8. Wang Chang perguntou a Mêncio: “Atrevo-me a perguntar quais são os princípios da amizade”. Mêncio respondeu: “A amizade deveria manter-se sem nenhuma presunção oriunda da idade de um, ou de sua posição social, ou das circunstâncias ­de seus parentes. A amizade com um homem é amizade com sua virtude e não admite pressupostas superioridades”.

9. Disse Mêncio: “A habilidade que os homens possuem sem havê-la adquirido pelo estudo é habilidade intuitiva e o conhecimento que possuem sem o exercício do pensamento é seu conhecimento intuitivo”.

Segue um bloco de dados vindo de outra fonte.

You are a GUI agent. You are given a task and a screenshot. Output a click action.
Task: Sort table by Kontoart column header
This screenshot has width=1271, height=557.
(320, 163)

‘Todas as crianças de peito sabem amar seus pais e quando crescem um pouco todos sabem amar seus irmãos mais velhos. “O afeto filial pelos pais é obra da benevolência. O respeito pelos mais velhos é obra de retidão. Não há outra razão para esses sentimentos. Pertencem a todos os que vivem sob o Céu”.
10. Disse Mêncio: “Quando Shun vivia no profundo retiro das montanhas, entre árvores e rochedos, vagando entre veados e porcos selvagens, a diferença entre ele e as rudes habi­tantes daquelas alturas remotas, pareciam muito pequenas. Mas quando ouvia uma só palavra boa ou via uma só boa ação, era como um regato ou um rio que saísse da nascente e fluísse numa corrente irresistível”.